■ **TASK DETAILS**
Reproduce, from the lines below, exactly the stretch that begins at the line containing "Task: Click the 1008 oETH liquidity value" and ends at the line containing "The width and", both included.
**** GIVEN RECORDS ****
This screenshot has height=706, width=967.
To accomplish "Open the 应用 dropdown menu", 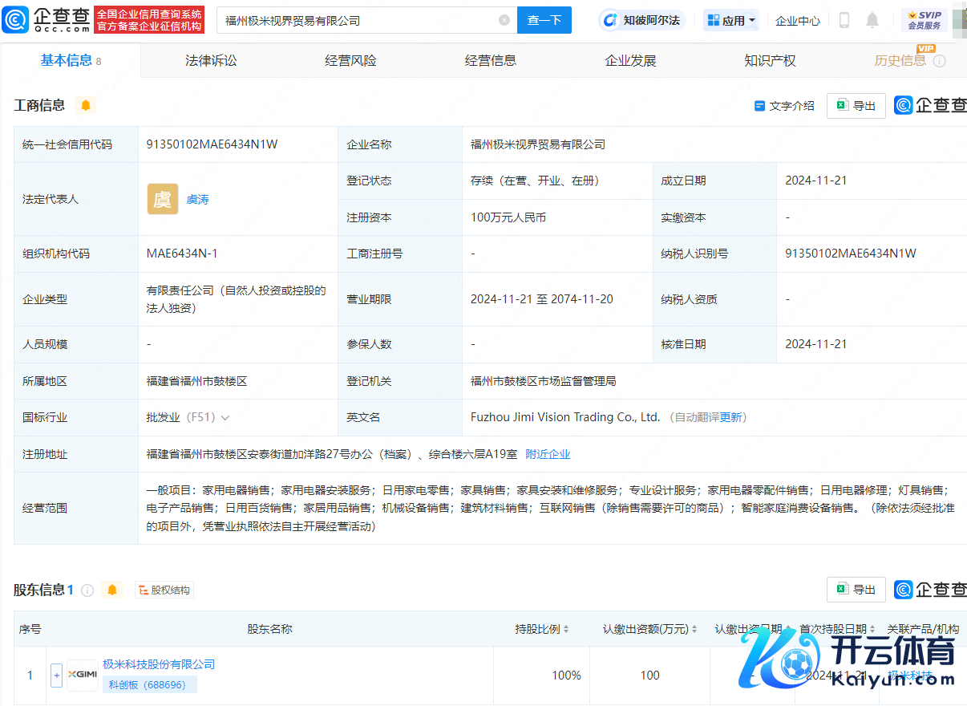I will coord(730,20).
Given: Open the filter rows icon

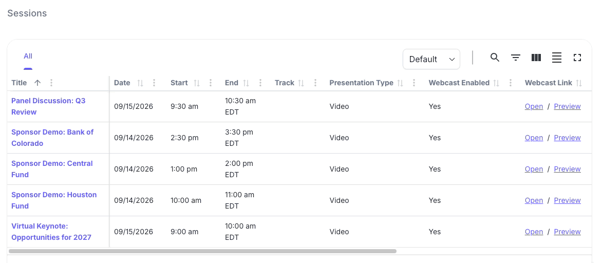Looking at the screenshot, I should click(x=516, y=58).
****
**** GIVEN RECORDS ****
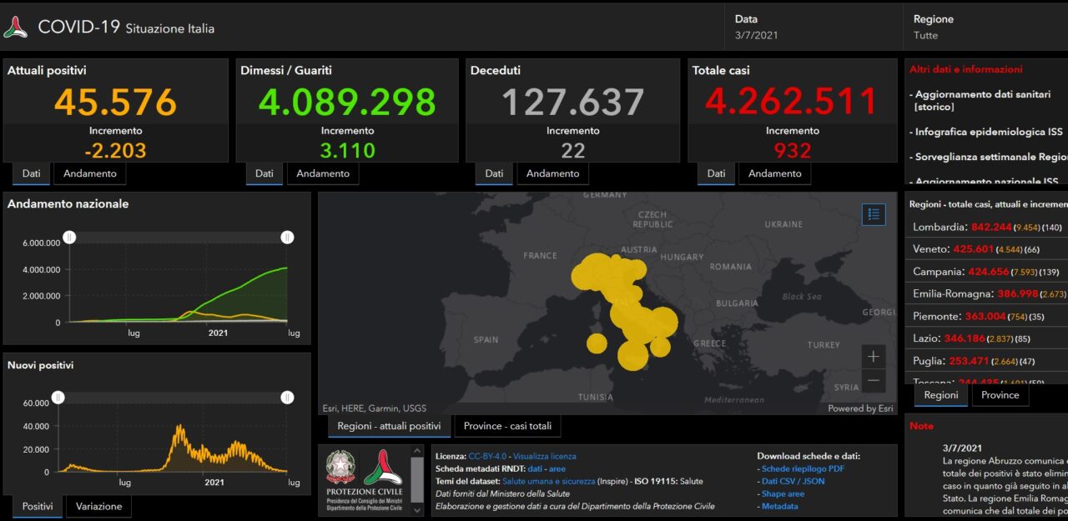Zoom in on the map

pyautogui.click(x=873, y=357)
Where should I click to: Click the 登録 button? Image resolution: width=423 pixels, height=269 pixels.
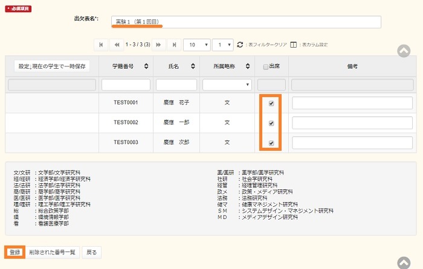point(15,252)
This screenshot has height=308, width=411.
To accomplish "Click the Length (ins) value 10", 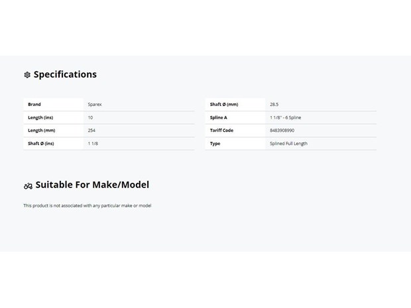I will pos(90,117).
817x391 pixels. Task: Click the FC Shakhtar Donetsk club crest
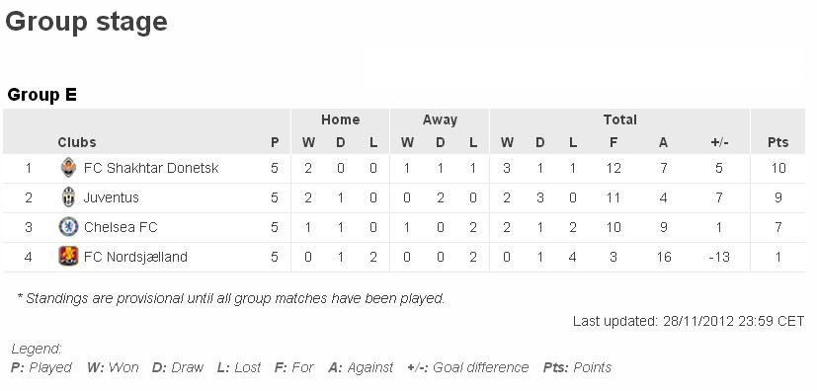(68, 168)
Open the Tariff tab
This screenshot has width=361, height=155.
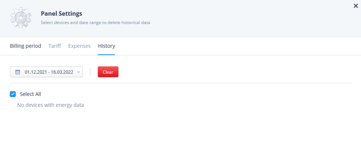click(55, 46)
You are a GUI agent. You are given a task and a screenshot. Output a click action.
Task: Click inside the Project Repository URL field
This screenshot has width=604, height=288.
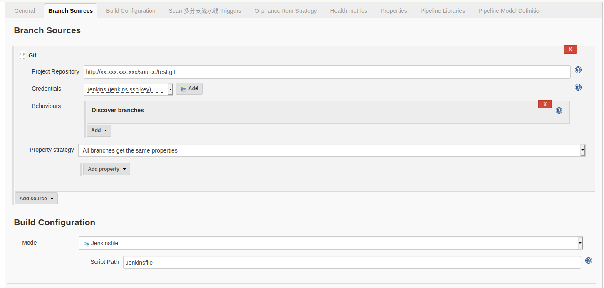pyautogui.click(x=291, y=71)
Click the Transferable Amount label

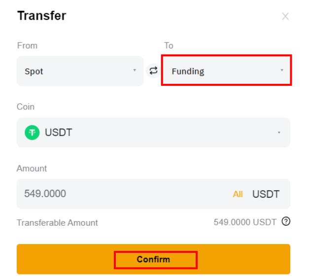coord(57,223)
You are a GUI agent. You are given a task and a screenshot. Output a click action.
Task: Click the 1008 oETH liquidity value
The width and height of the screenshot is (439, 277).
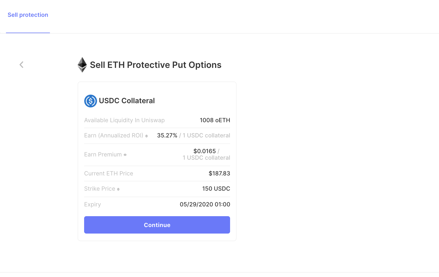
****
■ **ANSWER TO THE EXERCISE**
Task: Click the 1008 oETH liquidity value
The width and height of the screenshot is (439, 277).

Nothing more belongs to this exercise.